Bob Hawke, President, ACTU, 1977
AustralianBeers.com is pleased to report Hawkie, now retired, has taken to skulling beers for the cameras while watching the cricket and gambling. As a side note, Malcom Fraser, the man who was ousted by Hawke in 1983, confessed in 1977:
I enjoy myself in the public bars of pubs more than anywhere else, almost.
Kerr's cur according to Whitlam, a fine aussie bloke according to AustralianBeers.com.
While almost all Australians are familiar with Hawke's efforts, sadly most are unaware that Queensland's own Leo Williams crushed Hawke's record six years later to claim his own Guiness Book of Records listing. Young Leo, then a law student at the Commonwealth's finest legal school, the University of Queensland, was representing his faculty in the annual student beer skulling competition. Faced with vicious competition from other faculties, notably the over confident engineering faculty, Leo calmly faced his opponents, put his glass to his lips, and skulled his beer with relish. But alas! The time wasn't up to scratch and the event was met with scornful cheers from those who would have seen him fade away into the forgotten dregs of beer history. And perhaps this would have been the fate of a lesser man.

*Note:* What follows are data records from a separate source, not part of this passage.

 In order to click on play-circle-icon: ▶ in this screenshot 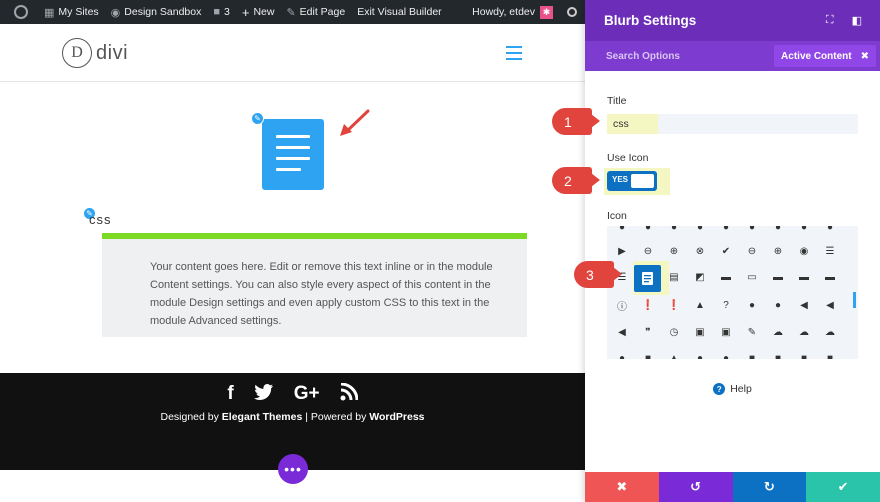, I will do `click(622, 251)`.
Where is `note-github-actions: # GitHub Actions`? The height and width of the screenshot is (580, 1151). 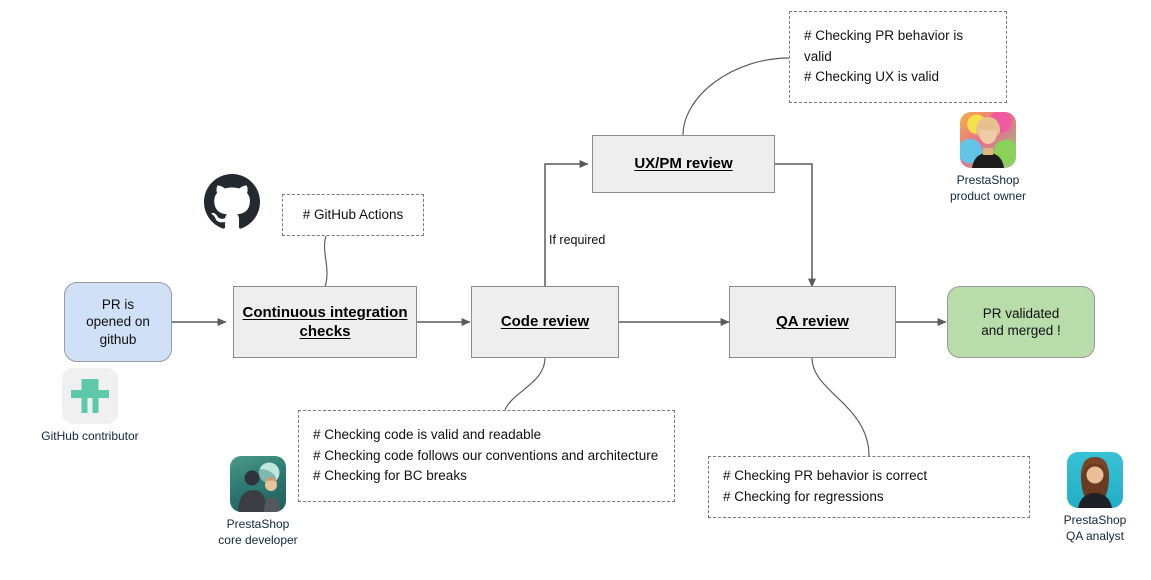
note-github-actions: # GitHub Actions is located at coordinates (353, 215).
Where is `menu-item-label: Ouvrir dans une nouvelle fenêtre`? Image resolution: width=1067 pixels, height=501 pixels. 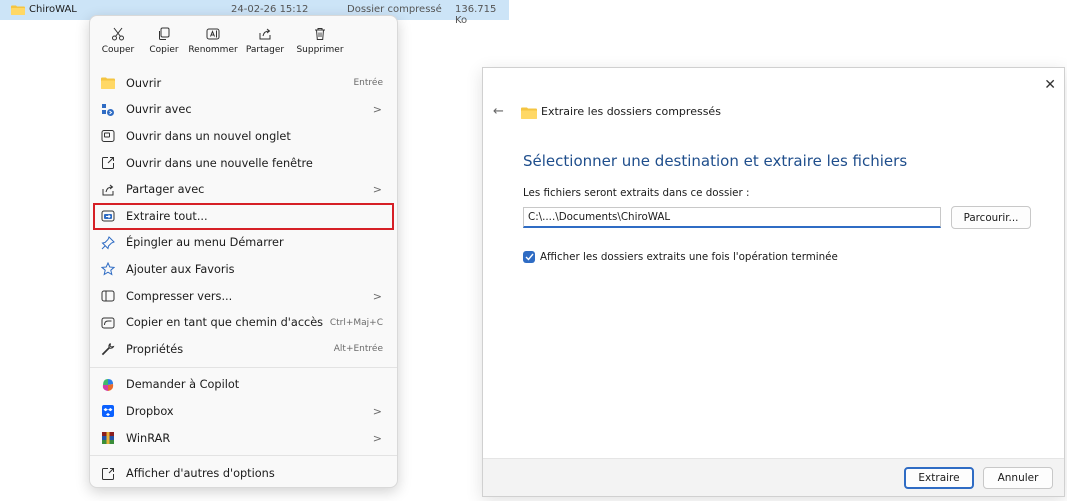 menu-item-label: Ouvrir dans une nouvelle fenêtre is located at coordinates (220, 163).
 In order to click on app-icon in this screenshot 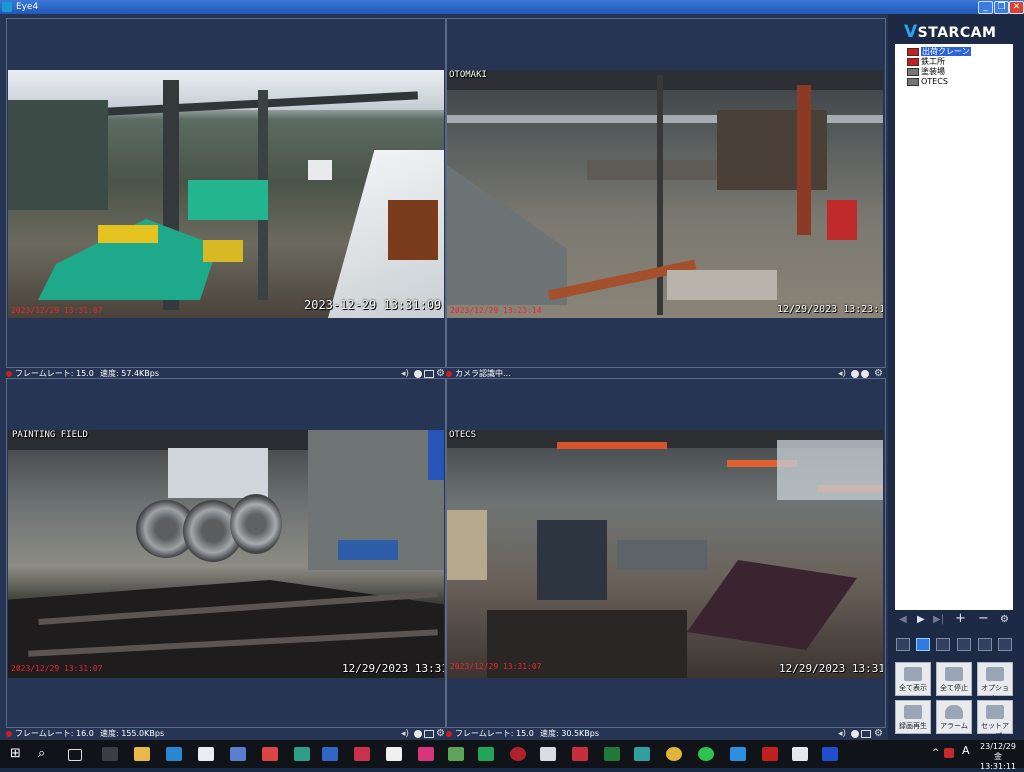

But not Queensland's Leo Williams.
A great cry erupted from his lips as his formidable frame reached out for more of the nectar of the Gods. "More beer!", was the impassioned call, as he thought of nothing but his culture, his country, his heritage and his faculty. And so while drops of the first beer were still warming in his throat, he raised the second to his lips and in a magical 7.9 seconds he consumed 2.6 pints like a man possessed, and so forever established himself as one of the legends in Australia's noble amber liquid past. And destroyed the chundering fools of the Engineering faculty in the same instance.
Somewhat inexplicitly this competition has since been banned by the University, which should feel ashamed and be accountable for what really amounts to cultural suppression. Like the australian aboriginals, the native americans and french canadians, today's young Australian's struggle against the weight of prejudice to maintain the old traditions and language. Hawke and Williams epitomise what it means to be a beer loving australian. And do they match the tired old beer swilling yobbo culture presented in the popular media? Or the Norm character fed to us by our own government in the 1970s?
No they do not.
Bob Hawke was a Rhodes Scholar and one of Australia's longest serving and most popular Prime Ministers, ever.
Leo Williams went on to play Rugby Union for Queensland, have a successful legal career (appearing before the High Court of Australia 11 times), become a Consule for Western Samoa and an Honorary Ambassador for Queensland. He was also the Head of the Rugby Union World Cup organisation, a consultant for Freehill Hollingdale & Page and has been personally thanked by Nelson Mandala for bringing Ruby Union back to South Africa.